The Ruby strain was bred and sold by Tony Chavarria. Ruby was just the strain name Tony used. The breed is just Birmingham Roller.


----------



## chayi (May 1, 2010)

Nice looking rubys, yep there pretty small, I had a few rollers and they were a lot smaller than my homers.


----------



## LUCKYT (Jan 17, 2009)

I stand corrected, i for some reason always add the "Red" to the name, since "RUBIES" are red, lol Why call them rubies in the first place, was it his wife's name?


----------



## Chuck K (Jan 12, 2013)

LUCKYT said:


> I stand corrected, i for some reason always add the "Red" to the name, since "RUBIES" are red, lol Why call them rubies in the first place, was it his wife's name?


I never heard the story behind the Ruby name. It seems like a strange name for a strain of birds. Most people would want the birds to carry their name, or name of the original strain of birds if they had not been from mixed strains.


----------



## Roller-Pigeon.Com (Jan 18, 2004)

*How The Ruby Rollers Strain Acquired Its Name*

Hello, my name is Tony Chavarria and I am the person who developed the Ruby Rollers strain of Birmingham Rollers. I came across this thread and wanted to briefly clarify and correct the record on the origination of the name of my strain.

I coined the name of my strain after my mother whose name was “Ruby”. She had red hair but this actually that had nothing to do with the name. Naming my strain after her was my way of honoring her memory for the work and sacrifice she put into her 7 boys and 1 girl that she raised by herself after a divorce in the early 1970’s.

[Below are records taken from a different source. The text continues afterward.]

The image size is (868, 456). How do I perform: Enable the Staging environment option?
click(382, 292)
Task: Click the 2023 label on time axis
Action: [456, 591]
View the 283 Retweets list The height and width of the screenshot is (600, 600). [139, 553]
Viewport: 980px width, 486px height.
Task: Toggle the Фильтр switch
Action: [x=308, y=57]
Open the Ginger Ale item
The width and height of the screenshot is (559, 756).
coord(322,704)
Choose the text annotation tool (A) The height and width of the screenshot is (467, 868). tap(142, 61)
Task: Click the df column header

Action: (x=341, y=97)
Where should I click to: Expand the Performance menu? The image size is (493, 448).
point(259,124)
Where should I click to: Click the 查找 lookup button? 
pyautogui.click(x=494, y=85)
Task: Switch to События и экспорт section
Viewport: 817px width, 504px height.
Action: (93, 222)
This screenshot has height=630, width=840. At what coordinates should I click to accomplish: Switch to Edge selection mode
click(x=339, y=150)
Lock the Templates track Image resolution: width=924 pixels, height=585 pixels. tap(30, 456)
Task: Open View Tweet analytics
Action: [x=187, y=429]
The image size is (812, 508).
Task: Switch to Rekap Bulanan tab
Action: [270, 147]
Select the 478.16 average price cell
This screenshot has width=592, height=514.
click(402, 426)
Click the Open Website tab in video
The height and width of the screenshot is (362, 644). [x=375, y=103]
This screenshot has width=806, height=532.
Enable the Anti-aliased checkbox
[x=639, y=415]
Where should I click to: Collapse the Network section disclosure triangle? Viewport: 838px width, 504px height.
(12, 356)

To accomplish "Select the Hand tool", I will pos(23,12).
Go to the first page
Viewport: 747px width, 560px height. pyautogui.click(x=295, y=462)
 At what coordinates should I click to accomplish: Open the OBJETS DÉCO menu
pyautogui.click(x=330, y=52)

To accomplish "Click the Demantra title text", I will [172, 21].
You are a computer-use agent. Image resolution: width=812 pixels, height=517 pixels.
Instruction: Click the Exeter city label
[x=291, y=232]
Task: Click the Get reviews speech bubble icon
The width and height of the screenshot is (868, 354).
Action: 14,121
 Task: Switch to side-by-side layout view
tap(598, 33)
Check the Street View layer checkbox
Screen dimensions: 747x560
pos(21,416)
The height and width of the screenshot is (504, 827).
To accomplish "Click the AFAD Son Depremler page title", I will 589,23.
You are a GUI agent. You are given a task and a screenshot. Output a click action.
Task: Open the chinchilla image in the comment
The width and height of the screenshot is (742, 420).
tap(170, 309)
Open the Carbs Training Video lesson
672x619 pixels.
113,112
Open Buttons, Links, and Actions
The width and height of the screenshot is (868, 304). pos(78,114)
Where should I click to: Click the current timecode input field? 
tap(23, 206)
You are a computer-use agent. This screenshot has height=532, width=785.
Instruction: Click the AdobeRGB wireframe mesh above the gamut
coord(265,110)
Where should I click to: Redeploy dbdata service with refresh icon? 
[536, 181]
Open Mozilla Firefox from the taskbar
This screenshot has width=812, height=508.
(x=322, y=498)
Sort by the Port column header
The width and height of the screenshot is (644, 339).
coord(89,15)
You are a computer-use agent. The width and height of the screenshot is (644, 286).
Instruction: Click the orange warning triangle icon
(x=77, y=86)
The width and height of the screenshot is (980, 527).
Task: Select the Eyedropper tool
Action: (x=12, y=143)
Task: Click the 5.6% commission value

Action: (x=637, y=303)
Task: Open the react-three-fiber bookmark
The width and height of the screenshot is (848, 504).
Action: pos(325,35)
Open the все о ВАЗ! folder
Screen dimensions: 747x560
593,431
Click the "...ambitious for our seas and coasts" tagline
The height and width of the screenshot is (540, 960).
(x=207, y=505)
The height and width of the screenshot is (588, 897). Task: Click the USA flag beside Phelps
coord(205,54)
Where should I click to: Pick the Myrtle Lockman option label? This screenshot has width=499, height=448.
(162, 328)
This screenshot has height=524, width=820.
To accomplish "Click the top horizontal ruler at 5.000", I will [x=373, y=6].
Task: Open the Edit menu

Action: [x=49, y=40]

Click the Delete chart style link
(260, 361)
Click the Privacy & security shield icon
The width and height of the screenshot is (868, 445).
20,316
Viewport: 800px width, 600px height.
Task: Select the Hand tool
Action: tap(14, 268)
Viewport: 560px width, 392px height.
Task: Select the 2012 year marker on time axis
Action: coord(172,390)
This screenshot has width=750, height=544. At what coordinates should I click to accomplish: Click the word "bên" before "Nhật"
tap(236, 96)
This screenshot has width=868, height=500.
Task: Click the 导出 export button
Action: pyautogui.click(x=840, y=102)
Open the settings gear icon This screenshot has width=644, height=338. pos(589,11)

Being old school and a church going lady, she put her family’s needs in front of her own and did her best to keep all of us 7 boys on the straight and narrow. All of her children have gone on to lead productive lives and it was in large part due to her sacrifice and commitment to her 8 children.

Ruby Rollers are small to medium in size and this leads to the best kind of rolling performance. I do keep larger size stock to breed with any smaller stock that I determine needs to be brought back to a larger type.

Thanks for your interest in how the Ruby Rollers strain acquired its name.


----------